Standing in a position of eternal vigilance over each occupied slab is an obsidian sentinel, a three-meter-tall monolith that dominates the space of the alcove. These watchers are not carved with the fluid realism of classical sculpture, nor do they possess the sharp, utilitarian angles of a combat droid. Instead, they are stylized, elongated humanoids, their proportions stretched to an unsettling degree. The limbs are spindly and lack any visible joints, rivets, or seams, appearing as though the obsidian was poured into a mold rather than chiseled. There are no optical sensors, cooling vents, or external power cells to indicate a mechanical nature, yet the statues possess a presence that is far more imposing than a standard security unit.
The heads of these sentinels are smooth, featureless ovoids, slightly inclined forward as if perpetually peering down at the face of the sleeper beneath them.
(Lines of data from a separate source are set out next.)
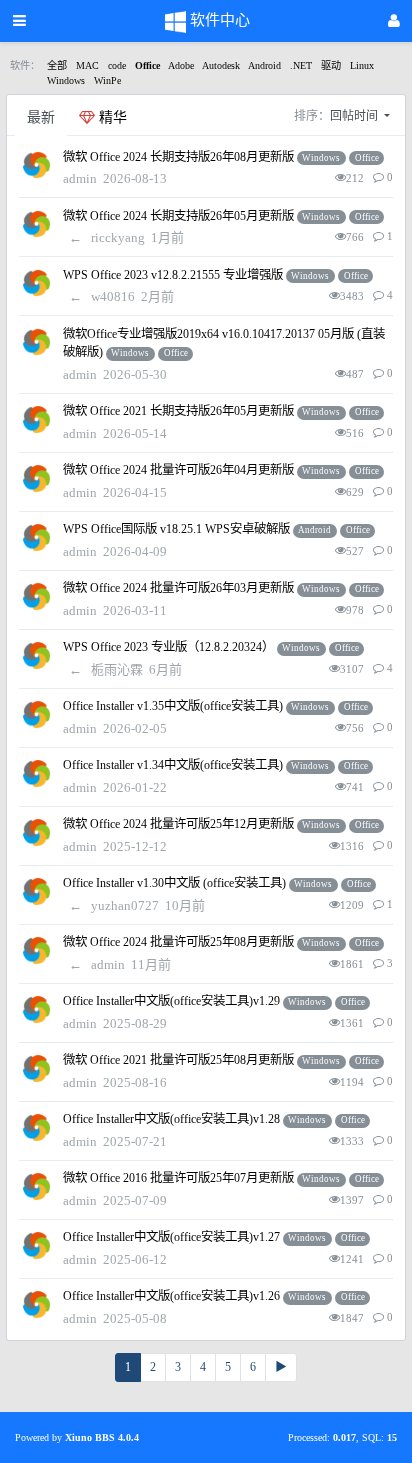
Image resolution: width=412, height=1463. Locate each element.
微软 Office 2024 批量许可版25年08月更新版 (178, 942)
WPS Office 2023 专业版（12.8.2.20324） (168, 647)
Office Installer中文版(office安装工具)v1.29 (171, 1001)
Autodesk (221, 65)
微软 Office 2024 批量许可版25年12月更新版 (178, 824)
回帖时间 (355, 116)
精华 (111, 117)
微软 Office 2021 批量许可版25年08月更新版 (178, 1060)
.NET (301, 65)
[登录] (394, 21)
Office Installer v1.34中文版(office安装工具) (173, 765)
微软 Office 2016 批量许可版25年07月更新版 (178, 1178)
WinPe (107, 80)
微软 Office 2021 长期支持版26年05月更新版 (178, 411)
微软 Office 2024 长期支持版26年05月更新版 (178, 216)
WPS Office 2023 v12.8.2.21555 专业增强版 (173, 275)
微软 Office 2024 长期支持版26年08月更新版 (178, 157)
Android (264, 65)
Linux (362, 65)
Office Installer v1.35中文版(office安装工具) (173, 706)
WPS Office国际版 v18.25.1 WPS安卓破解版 (176, 529)
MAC (87, 65)
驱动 (331, 65)
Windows (66, 80)
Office (147, 65)
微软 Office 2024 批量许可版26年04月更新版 (178, 470)
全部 (57, 65)
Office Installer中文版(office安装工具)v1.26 (171, 1296)
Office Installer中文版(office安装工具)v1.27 (171, 1237)
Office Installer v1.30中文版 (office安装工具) (174, 883)
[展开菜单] (19, 21)
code (117, 65)
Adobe (181, 65)
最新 (41, 117)
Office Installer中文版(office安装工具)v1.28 (171, 1119)
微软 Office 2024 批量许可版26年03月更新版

The obsidian is polished to a mirror-like finish, a stark contrast to the matte obsidian of the surrounding walls, and it carries a deep, internal luster that seems to trap and refract what little light enters the chamber. The jedi master was looking at it when he spoke. "Beyond shadow." He said it as a thing but was checking on more of the dangerous parts that they had and he spoke only a moment. "It is a place that exists within the force and dreams... where some can drift and become trapped."
The optical properties of these obsidian sentinels create a persistent and unsettling illusion of movement. Because of the specific, high-curvature polishing on the faces and shoulders of the statues, the mirror-sheen reflects the environment in a distorted, panoramic fashion. As an observer moves through the rotunda, their own light source or movement is caught in the convex surfaces of the black stone. This causes a shifting highlight to travel across the featureless brows of the statues, mimicking the glint of an eye or the turning of a head. The jedi masters senses were expanding outwards as he watched more of it though and he knew other places as he walked in the center guiding Lyra to walk behind him.
This watching effect was constant and he could feel it... even see it; from every possible angle in the room, the curvature of the obsidian ensures that a portion of the statue's face is reflecting the viewer's position. This creates a mechanical sensation of being tracked by hundreds of silent, black-glass eyes, even though the statues themselves remain perfectly, unnervingly stationary. The reflection is so crisp that one can see the distorted image of the entire hall captured within the chest and forehead of a single sentinel, turning each statue into a dark, distorted lens through which the room is perpetually observed. "Avoid the alcoves."
The physical temperature of the obsidian adds a final, practical layer of anomaly to the environment. Despite the humid indigo vapor that permeated the floor, the statues remain unnaturally cold to the touch, far below the ambient temperature of the room. This extreme thermal disparity causes a thin, crystalline layer of frost to form and then sublimate on the stone's surface in a continuous cycle, creating a faint, ghostly shimmer around the silhouettes of the watchers. The figures remained but Syn found a place on the other side as he looked up. "The jedi once found a place that was tied to the realm before and there was something worse then a darkside beast."